5.5 Pharmacological Activities of Coscinium fenestratum

5.5.1 Antidiabetic Activity

There are two types of diabetes mellitus; type 1 diabetes mellitus is due to autoimmune destruction of insulin secreting cells in the islet of Langerhans, which impair insulin secretion. Thus, glucose cannot be broken down properly and leads to hyperglycaemia. Meanwhile, type 2 diabetes mellitus is a common occurrence in obese patients of 40–70 years of age, mainly because of the resistance to insulin action (Baquer et al. 1998).

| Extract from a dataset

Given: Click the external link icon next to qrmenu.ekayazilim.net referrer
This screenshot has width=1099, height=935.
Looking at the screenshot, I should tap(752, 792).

Shirwaikar et al. (2005) reported that hypoglycaemic effect of the C. fenestratum was not related to insulin secretion. Punitha et al. (2005) found that alcoholic extract of C. fenestratum significantly increased glucokinase and glucose-6-phosphate dehydrogenase (G6PD) level; however it decreased glucose-6-phosphatase (G6Pase) level in diabetic rats. Since it was proven in many studies that the major ingredient in C. fenestratum is berberine, thus, it is assumed that the hypoglycaemic effect is due to berberine. Singh and Kakkar (2009) reported that berberine did improve the condition of induced diabetic rats by improving glucose metabolism as it increases the action of glucokinase and G6PD. Hexokinase or glucokinase is an enzyme that is responsible for glycolysis process which acts directly on the breakdown of glucose and induces the removal of glucose from blood. Meanwhile, G6PD converts glucose-6-phosphate (G6P) into pentose sugar to increase the utilization of glucose, which occurs in pentose phosphate pathway (PPP). Moreover, Xia et al. (2011) stated that berberine is able to inhibit hepatic gluconeogenesis by reducing phosphoenolpyruvate carboxykinase (PEPCK) and G6Pase. Subsequently, this decreases glucose synthesis and hence subsides the blood glucose level. They also suggested that both enzyme reductions were the consequences of mRNA reduction which is independently caused by insulin since mRNA of PEPCK and G6Pase was also decreased when supplemented with berberine.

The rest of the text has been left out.